» **WORK TASK**
Write out the data once more, exactly as it reads.

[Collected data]
=======
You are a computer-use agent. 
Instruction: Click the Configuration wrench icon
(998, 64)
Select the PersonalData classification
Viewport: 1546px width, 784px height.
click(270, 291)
=======
» **ANSWER**
You are a computer-use agent. 
Instruction: Click the Configuration wrench icon
(998, 64)
Select the PersonalData classification
Viewport: 1546px width, 784px height.
click(270, 291)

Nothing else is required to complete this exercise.